Ad integrare il possesso di stato di figlio devono concorrere i seguenti elementi: tractatus, ossia le persona deve essere
stata costantemente trattata dal genitore come figlio; fama, ossia deve essere stata costantemente considerata come
figlio nei rapporti sociali e nell’ambito della famiglia. Il vigente art 237 esige anche il requisito del nomen, ossia che il
figlio abbia portato il nome cognome del (preteso) padre: di tale disposizione è però prevista l’abrogazione nello schema
di decreto legislativo.
Ove manchino sia l’atto di nascita che il possesso di stato, la prova della filiazione può darsi, nell’ambito di un’azione di
reclamo dello stato di figlio, con ogni mezzo.
L’AZIONE DI DISCONOSCIMENTO DELLA PATERNITA’ DEL FIGLIO NATO NEL MATRIMONIO. LE AZIONI DI
RECLAMO E DI CONTESTAZIONE DELLO STATO DI FIGLIO.
Per effetto della presunzione di paternità il figlio di donna coniugata, purché nato nel periodo indicato, si considera figlio
del marito della madre. Questa presunzione non è però assoluta e può essere superata mediante l’azione di
disconoscimento della paternità.

* _LA RICHIESTA_
Ricopia parola per parola dal testo sulla filiazione il tratto che va da "Ove manchino sia" fino a "STATO DI FIGLIO.".

* _VOCI GREZZE_
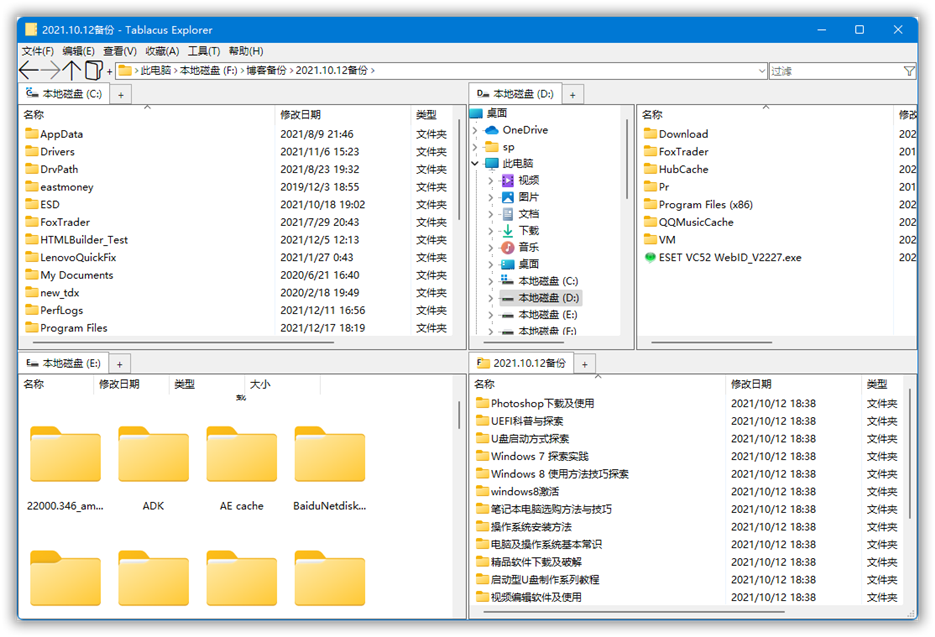Collapse the 此电脑 tree node
This screenshot has height=637, width=935.
point(475,163)
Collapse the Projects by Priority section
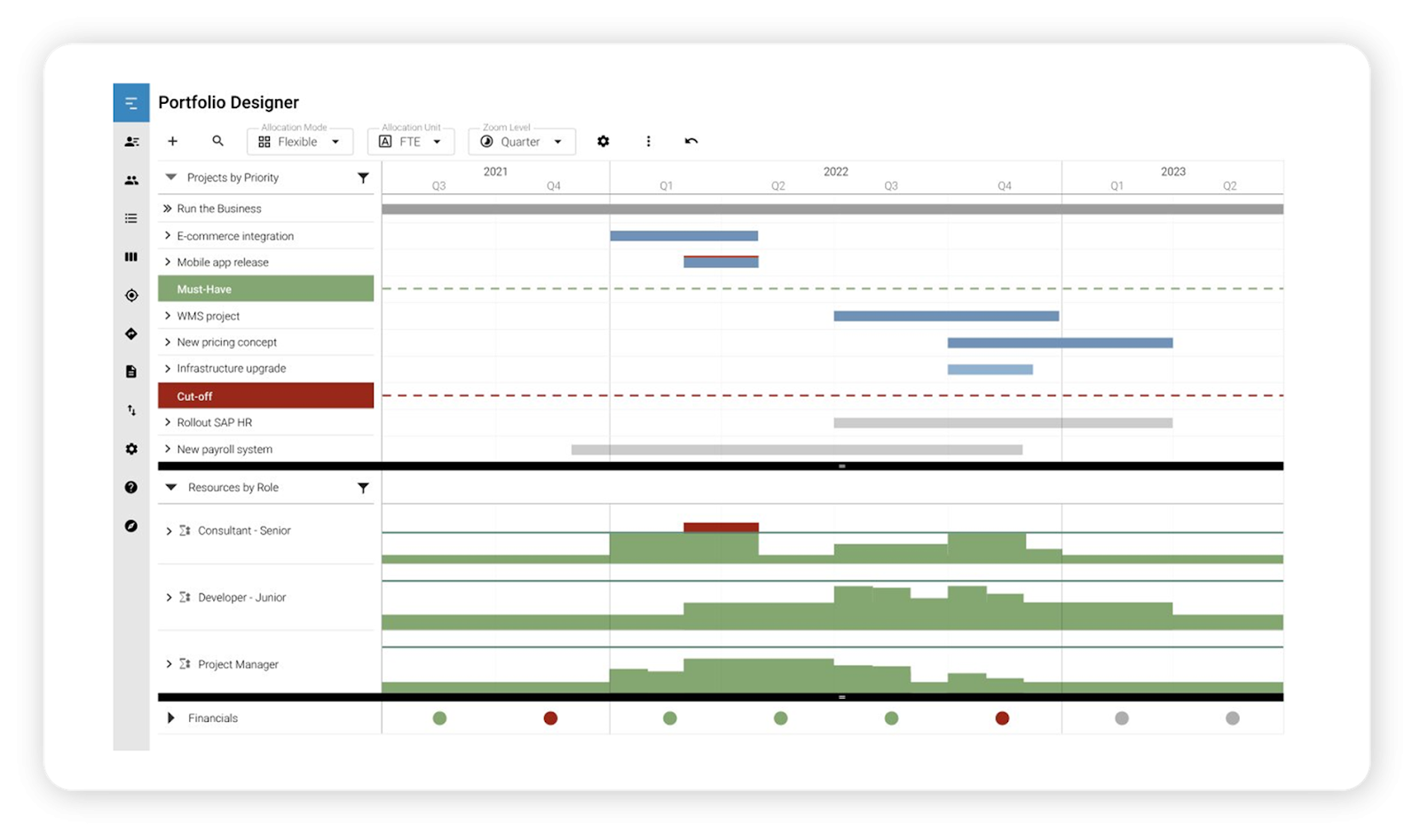This screenshot has width=1420, height=840. pos(170,177)
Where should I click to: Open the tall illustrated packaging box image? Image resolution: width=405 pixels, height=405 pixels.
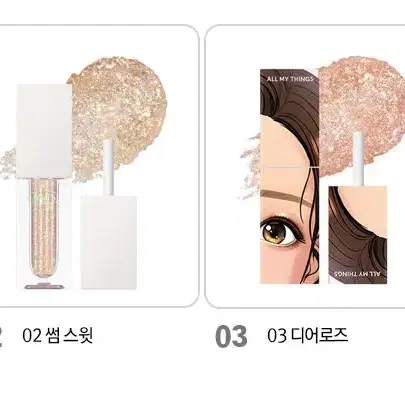(289, 176)
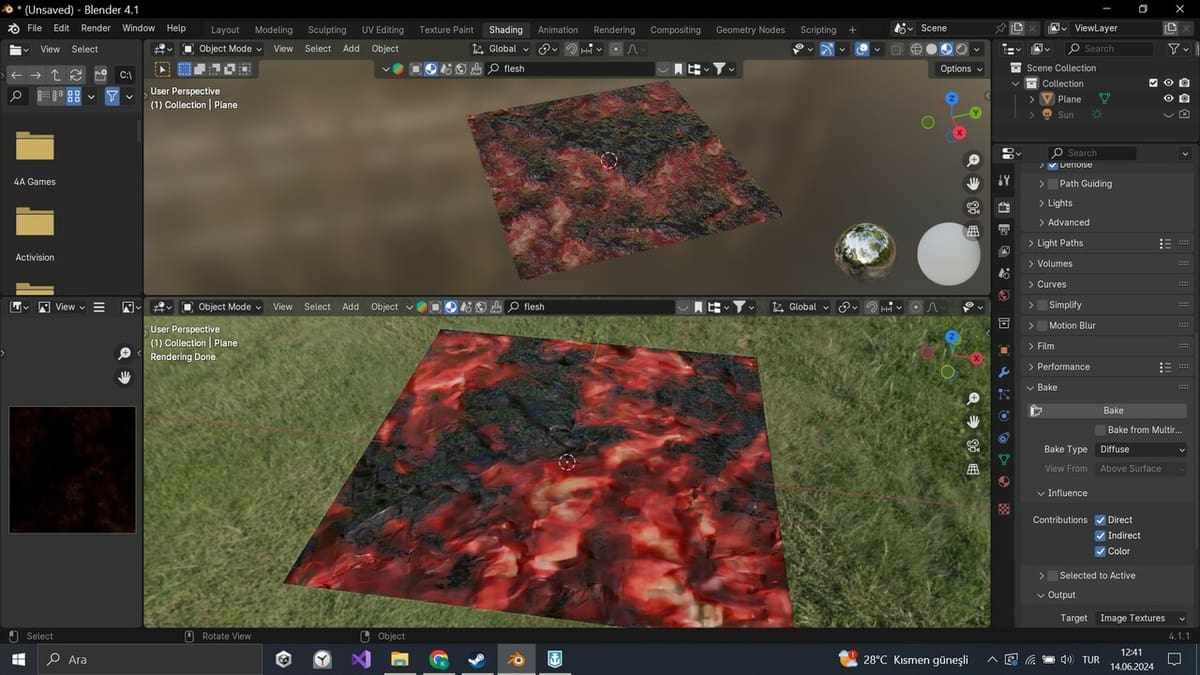Image resolution: width=1200 pixels, height=675 pixels.
Task: Click zoom magnifier icon in upper viewport
Action: (973, 161)
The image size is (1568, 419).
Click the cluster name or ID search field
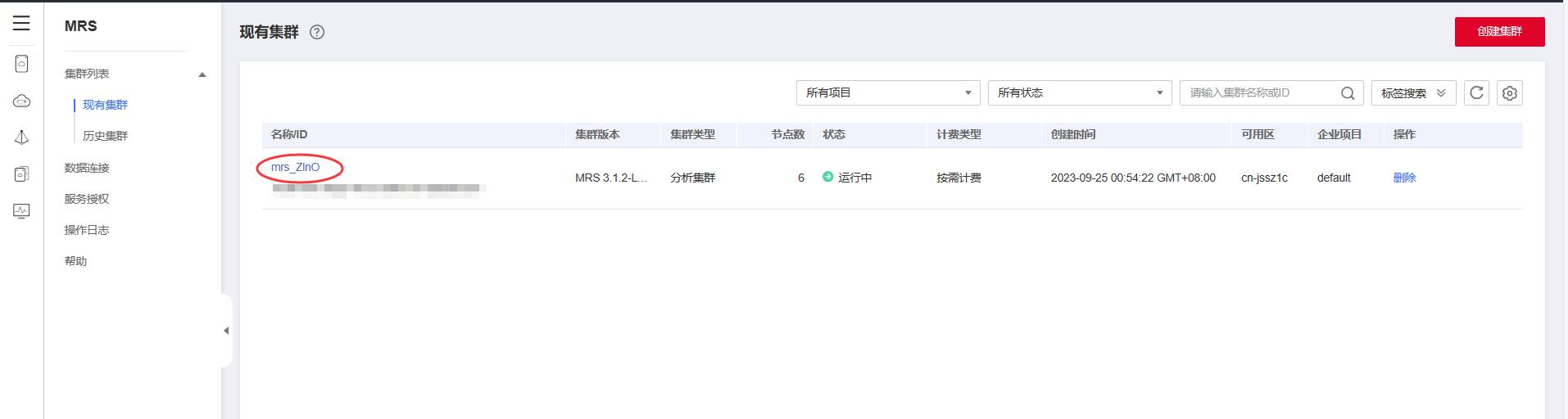pyautogui.click(x=1258, y=93)
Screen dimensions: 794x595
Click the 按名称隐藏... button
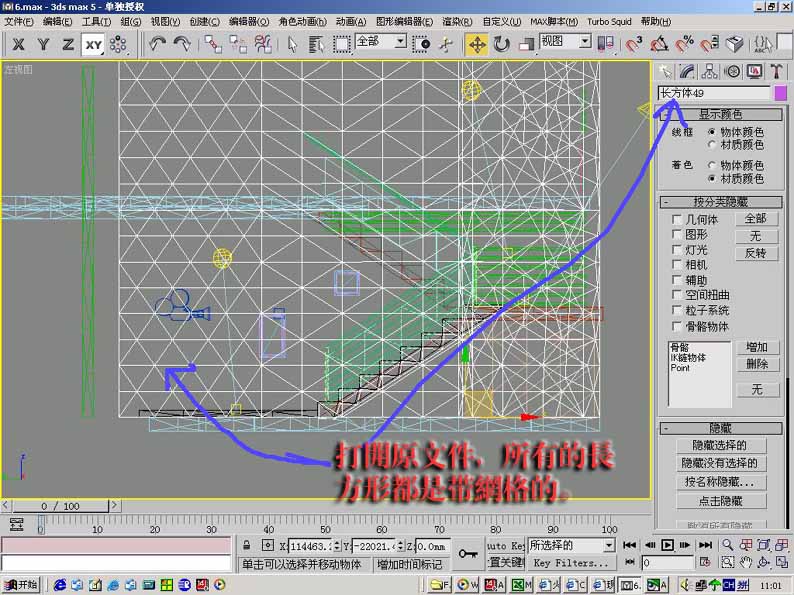pos(719,482)
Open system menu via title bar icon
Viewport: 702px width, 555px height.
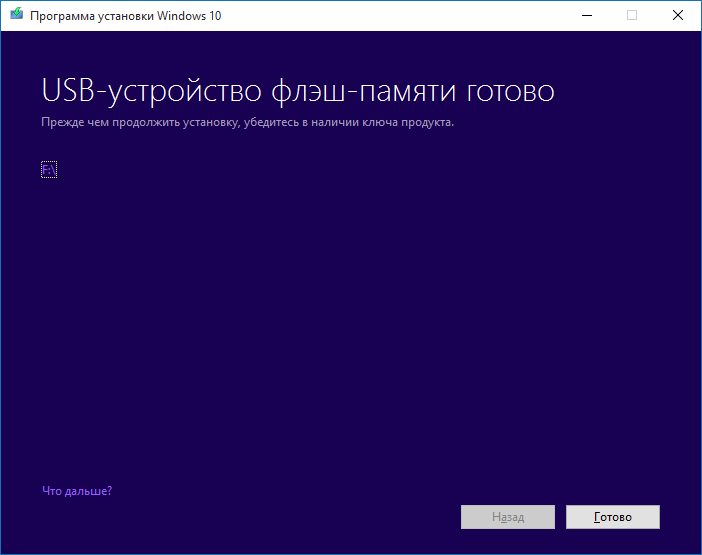[x=17, y=15]
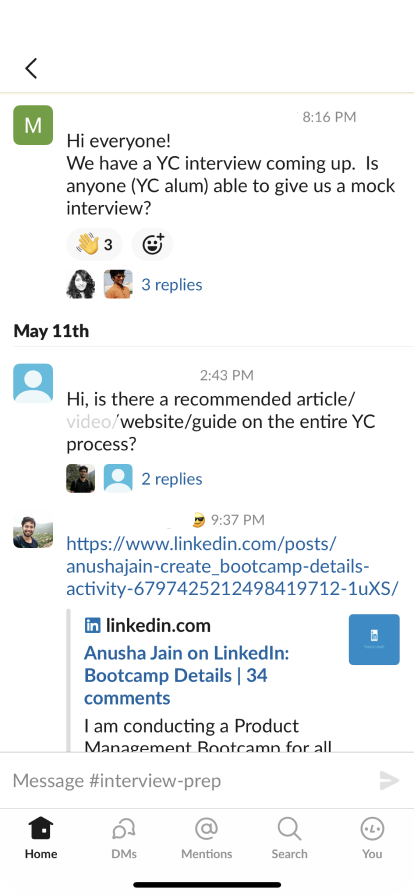Open the green M user avatar
This screenshot has height=896, width=414.
pyautogui.click(x=33, y=125)
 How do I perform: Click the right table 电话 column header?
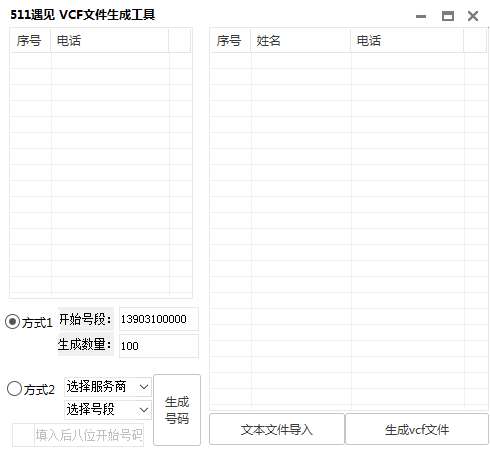click(x=407, y=41)
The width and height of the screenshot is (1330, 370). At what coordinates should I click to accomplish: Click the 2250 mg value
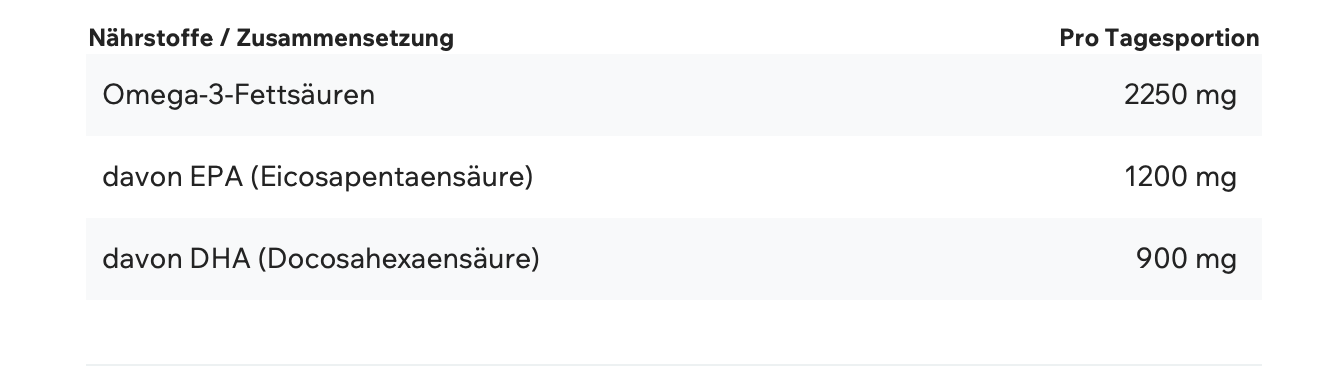1180,96
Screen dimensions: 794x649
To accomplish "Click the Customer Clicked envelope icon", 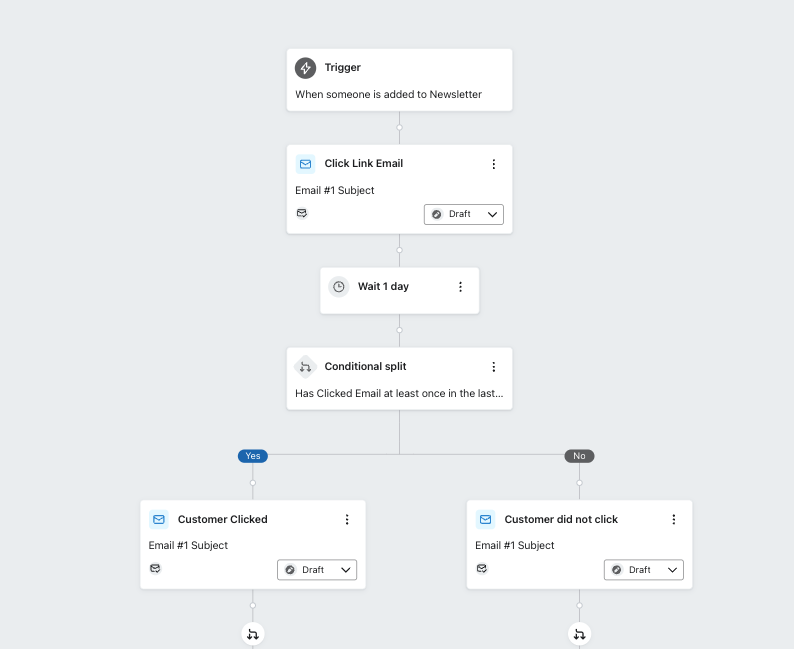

* _RISPOSTA COMPLETA_
Ove manchino sia l’atto di nascita che il possesso di stato, la prova della filiazione può darsi, nell’ambito di un’azione di
reclamo dello stato di figlio, con ogni mezzo.
L’AZIONE DI DISCONOSCIMENTO DELLA PATERNITA’ DEL FIGLIO NATO NEL MATRIMONIO. LE AZIONI DI
RECLAMO E DI CONTESTAZIONE DELLO STATO DI FIGLIO.